----- Entries shown -----

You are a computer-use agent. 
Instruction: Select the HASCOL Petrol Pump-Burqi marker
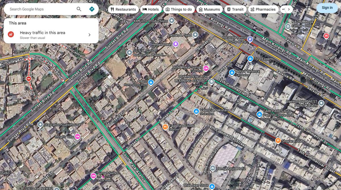click(x=250, y=38)
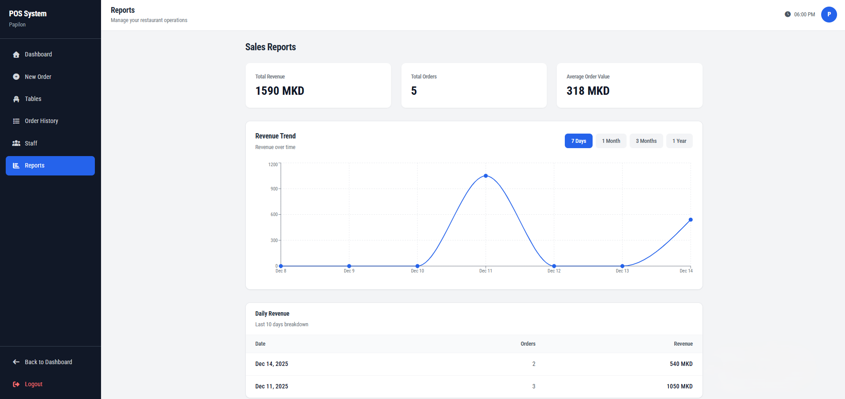Image resolution: width=845 pixels, height=399 pixels.
Task: Show revenue trend for 3 Months
Action: click(x=646, y=141)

-----

Exercise prompt =>
Write every record out again exactly, omitting the pictures they hold.

Answer for this exercise =>
You are a computer-use agent. 
Instruction: Select the HASCOL Petrol Pump-Burqi marker
click(x=250, y=38)
Image resolution: width=845 pixels, height=399 pixels.
Task: Show revenue trend for 3 Months
Action: click(x=646, y=141)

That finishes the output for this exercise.